Cuando Leonardo se levantó para atender una llamada, el aire cambió.

 Rodrigo dejó la taza sobre el plato con un leve tintineo y apoyó los codos en la mesa.

 —¿Dormiste bien? —preguntó en voz baja.

 Lucía lo miró, fingiendo desinterés.

 —Perfectamente.

 —Qué suerte. Yo no pude —dijo él, y sus palabras se deslizaron lentas, casi como una confesión —Cada vez que cerraba los ojos, me venía a la mente una imagen… una mujer de ojos claros, empapada, que me juró que no iba a besarme.

 Lucía sintió cómo se le apretaba el pecho.

 —Debe tener muy buena imaginación —respondió, sin mirarlo.

 —O memoria —dijo él, apenas sonriendo.

En ese momento volvió Leonardo, rompiendo el hechizo.

 —Lucía, mi madre te espera en el salón. Quiere hablar de los arreglos de la boda. Rodrigo, ¿te quedás a almorzar?

 —Por supuesto —respondió Rodrigo sin apartar los ojos de ella —Me quedo todo el tiempo que haga falta.

Lucía se levantó con una sonrisa tensa, sabiendo que cada paso hacia el salón era un intento inútil de alejarse de algo que ya la había alcanzado.

El resto del día fue una coreografía de apariencias: pruebas de menú, vestidos, flores, saludos. Pero en cada rincón de la mansión, sentía la presencia de Rodrigo. Lo veía de lejos hablando con los invitados, lo escuchaba riendo en el patio con una copa en la mano, lo sentía observándola incluso cuando no podía verlo.

Al caer la tarde, salió a tomar aire al jardín, buscando el único lugar donde la gente no fingía. El cielo aún tenía resaca de la tormenta.

 —¿Otra vez huyendo? —preguntó una voz detrás.

 Lucía no se giró.

 —No sabía que estuviera prohibido respirar.

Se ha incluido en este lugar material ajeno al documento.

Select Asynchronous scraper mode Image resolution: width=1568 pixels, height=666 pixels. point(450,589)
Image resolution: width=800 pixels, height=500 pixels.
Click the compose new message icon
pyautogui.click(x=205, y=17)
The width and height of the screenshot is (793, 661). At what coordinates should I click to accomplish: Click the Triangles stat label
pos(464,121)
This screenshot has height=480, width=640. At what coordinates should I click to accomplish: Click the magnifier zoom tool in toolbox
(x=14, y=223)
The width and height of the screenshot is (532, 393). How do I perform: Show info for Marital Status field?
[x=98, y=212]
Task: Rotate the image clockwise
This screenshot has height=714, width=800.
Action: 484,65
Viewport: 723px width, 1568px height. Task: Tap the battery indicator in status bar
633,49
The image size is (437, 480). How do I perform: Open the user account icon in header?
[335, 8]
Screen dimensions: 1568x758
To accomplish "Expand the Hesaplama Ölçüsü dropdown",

 Rodrigo caminó hasta quedar a su lado.

 —No está prohibido. Solo me pareció curioso que eligieras el mismo lugar para esconderte.

 —No me escondo.

 —Claro —dijo él, sonriendo con la boca pero no con los ojos —Solo huyes cuando te miro.

 Lucía lo miró entonces, con esa mezcla de rabia y deseo que no sabía contener.

 —Usted y yo no tenemos nada de qué hablar.

 —Mentira —replicó él, acercándose apenas —Tenemos todo por hablar. Pero si te hace sentir mejor, podemos seguir fingiendo.

 —¿Qué quieres de mí?

 —Nada que no hayas querido anoche.

Lucía contuvo el aliento. Rodrigo sonreía, pero sus ojos tenían un destello de algo más: dolor, deseo, peligro, quién sabe.

 —Esto es una locura —dijo ella.

 —Sí. Pero las mejores cosas suelen serlo.

Por un momento nadie habló. El viento se llevó el resto de la tarde, y solo quedó el silencio entre ellos. Lucía dio un paso atrás, y él no la siguió.

—Te vas a casar con un hombre que no te mira así —dijo Rodrigo finalmente —Y eso, Lucía, va a ser tu verdadera condena.

Ella lo miró, temblando, incapaz de responder. Y cuando por fin se atrevió a marcharse, supo que no había escapatoria posible: el deseo ya tenía nombre, apellido y un pasado del que nadie la salvaría.